I know I haven't posted anything for ages and haven't streamed for even longer than that. And I'm really sorry about it. But right now I'm soooo very busy. Most of the time I work on Saturdays as well and even if I have time for a stream I feel emotionaly low. Several times I intented to launch the stream, but in the end I didn't feel enough energy to do that.
I hope that this will change in the future. But for now we have what we have.
¯\_(ツ)_/¯
Good to hear things are going well!
EffenBlue, I see. Maybe you should set some small goals (some tiny ones) and when you achieve each of them, one by one, you'll feel happy and motivated for more.
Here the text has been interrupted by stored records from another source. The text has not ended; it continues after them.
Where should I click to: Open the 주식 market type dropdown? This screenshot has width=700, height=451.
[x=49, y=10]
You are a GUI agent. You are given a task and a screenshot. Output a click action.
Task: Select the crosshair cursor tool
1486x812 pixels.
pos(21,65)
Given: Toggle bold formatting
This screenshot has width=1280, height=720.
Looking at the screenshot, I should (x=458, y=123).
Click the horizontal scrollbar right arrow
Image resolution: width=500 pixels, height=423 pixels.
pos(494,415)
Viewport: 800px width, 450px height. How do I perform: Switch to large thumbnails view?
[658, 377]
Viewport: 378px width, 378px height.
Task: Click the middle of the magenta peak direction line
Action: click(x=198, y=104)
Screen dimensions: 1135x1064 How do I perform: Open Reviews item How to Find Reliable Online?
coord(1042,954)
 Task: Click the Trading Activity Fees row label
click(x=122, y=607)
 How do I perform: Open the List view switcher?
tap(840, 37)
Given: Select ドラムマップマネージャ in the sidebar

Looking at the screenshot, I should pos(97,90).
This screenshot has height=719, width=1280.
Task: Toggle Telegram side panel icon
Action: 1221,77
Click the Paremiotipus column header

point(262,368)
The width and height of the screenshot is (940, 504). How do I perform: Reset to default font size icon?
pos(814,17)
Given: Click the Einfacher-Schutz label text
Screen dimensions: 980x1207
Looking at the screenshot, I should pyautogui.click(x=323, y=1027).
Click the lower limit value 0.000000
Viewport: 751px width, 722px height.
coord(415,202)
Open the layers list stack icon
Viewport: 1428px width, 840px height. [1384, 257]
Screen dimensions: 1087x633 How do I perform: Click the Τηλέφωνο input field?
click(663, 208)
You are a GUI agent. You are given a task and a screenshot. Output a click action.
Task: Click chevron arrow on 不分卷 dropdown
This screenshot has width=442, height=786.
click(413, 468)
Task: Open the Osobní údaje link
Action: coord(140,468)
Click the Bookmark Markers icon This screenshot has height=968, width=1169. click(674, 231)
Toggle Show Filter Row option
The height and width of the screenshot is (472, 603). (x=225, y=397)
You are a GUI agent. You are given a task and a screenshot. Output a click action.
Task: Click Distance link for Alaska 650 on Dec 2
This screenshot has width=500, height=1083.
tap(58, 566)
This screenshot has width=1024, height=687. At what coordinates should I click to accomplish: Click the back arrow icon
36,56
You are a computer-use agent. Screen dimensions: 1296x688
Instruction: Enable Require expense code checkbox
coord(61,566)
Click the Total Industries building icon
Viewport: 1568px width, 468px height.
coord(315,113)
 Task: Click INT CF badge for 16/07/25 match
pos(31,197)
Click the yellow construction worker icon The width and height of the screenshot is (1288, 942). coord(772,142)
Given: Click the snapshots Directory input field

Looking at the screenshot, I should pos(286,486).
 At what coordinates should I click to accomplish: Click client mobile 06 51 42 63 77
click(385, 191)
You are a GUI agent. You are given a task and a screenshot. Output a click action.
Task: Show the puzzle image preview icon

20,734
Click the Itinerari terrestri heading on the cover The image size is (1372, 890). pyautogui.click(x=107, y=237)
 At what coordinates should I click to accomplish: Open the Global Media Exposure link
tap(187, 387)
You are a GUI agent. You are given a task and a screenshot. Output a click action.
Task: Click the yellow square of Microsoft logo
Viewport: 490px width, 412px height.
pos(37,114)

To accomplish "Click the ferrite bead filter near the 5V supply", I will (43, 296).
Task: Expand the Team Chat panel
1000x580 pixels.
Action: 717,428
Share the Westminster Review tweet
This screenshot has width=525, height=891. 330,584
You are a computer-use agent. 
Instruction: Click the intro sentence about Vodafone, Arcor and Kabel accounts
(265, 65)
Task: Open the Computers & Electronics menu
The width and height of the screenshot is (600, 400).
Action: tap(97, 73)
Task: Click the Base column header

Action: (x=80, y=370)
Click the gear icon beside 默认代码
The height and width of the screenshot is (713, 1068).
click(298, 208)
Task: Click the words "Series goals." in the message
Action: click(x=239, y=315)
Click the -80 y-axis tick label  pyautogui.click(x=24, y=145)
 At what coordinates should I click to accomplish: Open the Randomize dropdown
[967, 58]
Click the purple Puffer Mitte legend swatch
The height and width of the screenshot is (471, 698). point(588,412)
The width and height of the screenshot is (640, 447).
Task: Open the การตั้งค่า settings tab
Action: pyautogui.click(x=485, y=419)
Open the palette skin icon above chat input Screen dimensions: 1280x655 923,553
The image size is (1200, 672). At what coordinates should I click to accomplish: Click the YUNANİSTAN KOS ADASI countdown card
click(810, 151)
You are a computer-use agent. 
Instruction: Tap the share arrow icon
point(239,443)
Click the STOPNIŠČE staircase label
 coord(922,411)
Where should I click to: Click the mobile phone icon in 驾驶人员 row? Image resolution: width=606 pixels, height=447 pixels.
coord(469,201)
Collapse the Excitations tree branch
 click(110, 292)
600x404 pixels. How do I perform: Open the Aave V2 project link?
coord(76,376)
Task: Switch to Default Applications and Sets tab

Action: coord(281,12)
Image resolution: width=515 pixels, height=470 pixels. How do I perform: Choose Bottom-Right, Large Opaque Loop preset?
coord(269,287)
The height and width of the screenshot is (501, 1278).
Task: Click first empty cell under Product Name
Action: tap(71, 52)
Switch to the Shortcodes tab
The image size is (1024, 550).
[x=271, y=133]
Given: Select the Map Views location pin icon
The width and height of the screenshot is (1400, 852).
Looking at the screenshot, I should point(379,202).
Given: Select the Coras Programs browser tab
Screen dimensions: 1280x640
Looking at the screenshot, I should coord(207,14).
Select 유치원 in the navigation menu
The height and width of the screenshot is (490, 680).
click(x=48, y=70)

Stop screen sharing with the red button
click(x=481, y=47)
And success will eventually come =)
This method helps on a long achievment journey where there are no clear boundaries or landmarks, so to speak. 
(Sorry if I'm being too nerdy ^^)
Nah you're not being too nerdy.
I'll keep that in mind, thank you!

Sketching

It's my original character Ardana from the story that I've written.

LMAO

It turned out that I streamed 4:25 hours instead of 3 hours as I thought. 
My stream somehow dropped and started again when I was afk eating 0_0
And I only found it out when I saw the vods and it got me puzzled XD 
I felt there was something strange during the stream, the time flow felt too slow at one moment... lol 
The solution is - no breaks and no eating next time =D
I noticed the time had reset and asked if something happened, but we're all fine with extra Iris time.
EffenBlue, next time I will set a timer on my phone to make sure the time is correct. Yesterday my butt merely fell off from this long sitting =D

Hey hey!

Recently I've been extremely busy. 
I hope I'll be able to find some time for a stream by the end of this week. But not sure yet. Sry -_-

Stream - next week

Today I won't be streaming: have some important things to do. 
Instead of today my stream will be on Tuesday or Wednesday.